Parlamentares e representantes religiosos tentam enterrar o texto enquanto defensores querem acentuar o debate
Aprovado pela Câmara em uma votação polêmica e apertada, o projeto de lei que legaliza os jogos de azar no Brasil encontra dificuldades para debate no Senado antes mesmo ser distribuído. Mesmo sem consenso, a proposta — que tramita há mais de 30 anos no Congresso e legisla sobre cassinos, bingos, jogo do bicho e jogos online — começa a ser discutida na próxima terça-feira (8).
Por causa da polêmica, a previsão é de que o PL 442, de 1991, passe por diversas comissões antes de chegar ao Plenário, podendo ser criada uma comissão especial para a discussão. Cabe ao presidente do Senado, Rodrigo Pacheco (PSD-MG), decidir. Sensível aos pedidos externos de parlamentares religiosos que se manifestam contra a legalização das atividades, há a possibilidade de que o texto vá para a gaveta.
A bancada evangélica faz coro contra a legalização. Dentro do partido de Pacheco, a avaliação é de dificuldade para a aprovação do texto, que requer debate extensivo. Maior bancada do Senado, o MDB deve se posicionar de forma majoritariamente contrária à matéria. A CNBB (da Conferência Nacional dos Bispos do Brasil) também tem se articulado para barrar o debate.
O vice-líder do governo, senador Carlos Viana (MDB-MG), já se manifestou contra. “A experiência internacional mostra que os grandes cassinos são usados para lavagem de dinheiro, tráfico de drogas e prostituição. A fiscalização desse setor é muito difícil”, justificou Viana, ponderando que, apesar da legalização ter potencial de trazer receita ao país, os prejuízos com aumento de gastos com saúde pública e combate ao crime organizado não compensariam.
O líder do Podemos, Alvaro Dias (PR), ainda não confirmou uma orientação de bancada e acredita que um debate extensivo vai tomar os corredores a partir de terça, podendo haver uma articulação capaz de fazer a matéria avançar. Dentro do partido, há, no entanto, senadores que já movimentam os bastidores para barrar a proposta, como é o caso de Eduardo Girão (CE).
“É um assunto extremamente sem sentido nesse momento, uma inversão de prioridades. Estamos vendo o desemprego alto, a fome, inflação e esse projeto não aplaca nada com relação a isso. Acredito que podemos reverter o resultado da Câmara, pois os argumentos contrários são muito consistentes”, defendeu Girão, ao R7, destacando o apoio de entidades de controle e fiscalização do Brasil que apontam a facilitação para o crime organizado.
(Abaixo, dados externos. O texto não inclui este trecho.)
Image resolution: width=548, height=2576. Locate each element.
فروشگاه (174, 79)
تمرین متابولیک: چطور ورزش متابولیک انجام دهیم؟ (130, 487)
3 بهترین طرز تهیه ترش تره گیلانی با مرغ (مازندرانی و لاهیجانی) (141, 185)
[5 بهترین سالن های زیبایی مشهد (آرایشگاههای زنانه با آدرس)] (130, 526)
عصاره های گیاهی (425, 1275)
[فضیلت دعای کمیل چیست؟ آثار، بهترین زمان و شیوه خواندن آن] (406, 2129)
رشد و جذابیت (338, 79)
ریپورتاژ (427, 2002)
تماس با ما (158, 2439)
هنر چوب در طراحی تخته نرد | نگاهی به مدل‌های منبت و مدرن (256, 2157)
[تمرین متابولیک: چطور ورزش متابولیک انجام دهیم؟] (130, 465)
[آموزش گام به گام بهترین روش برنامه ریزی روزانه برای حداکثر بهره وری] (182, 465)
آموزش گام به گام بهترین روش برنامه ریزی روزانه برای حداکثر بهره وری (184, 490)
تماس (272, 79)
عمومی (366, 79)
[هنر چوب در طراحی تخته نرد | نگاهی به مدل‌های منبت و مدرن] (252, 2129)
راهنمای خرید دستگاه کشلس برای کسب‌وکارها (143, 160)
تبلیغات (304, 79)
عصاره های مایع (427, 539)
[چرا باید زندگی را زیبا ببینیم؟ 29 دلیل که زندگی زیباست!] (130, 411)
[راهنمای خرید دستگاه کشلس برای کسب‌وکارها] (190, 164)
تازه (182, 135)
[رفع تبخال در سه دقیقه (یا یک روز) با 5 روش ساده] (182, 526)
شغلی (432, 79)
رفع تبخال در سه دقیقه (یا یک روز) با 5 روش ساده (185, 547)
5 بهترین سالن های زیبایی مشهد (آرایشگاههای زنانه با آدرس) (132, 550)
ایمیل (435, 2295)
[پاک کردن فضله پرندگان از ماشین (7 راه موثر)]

Sem uma orientação definida da base, ainda que o projeto passe, a expectativa é que seja vetado pelo presidente Jair Bolsonaro. Publicamente, ele tem dito que não legalizará os jogos de azar, mas acredita que o veto pode ser derrubado pelo Congresso. Em contrapartida à negativa, o governo não tem se movimentado para evitar que a proposta ganhe corpo no Senado, aumentando a possibilidade de uma futura aprovação, assim como ocorreu na Câmara.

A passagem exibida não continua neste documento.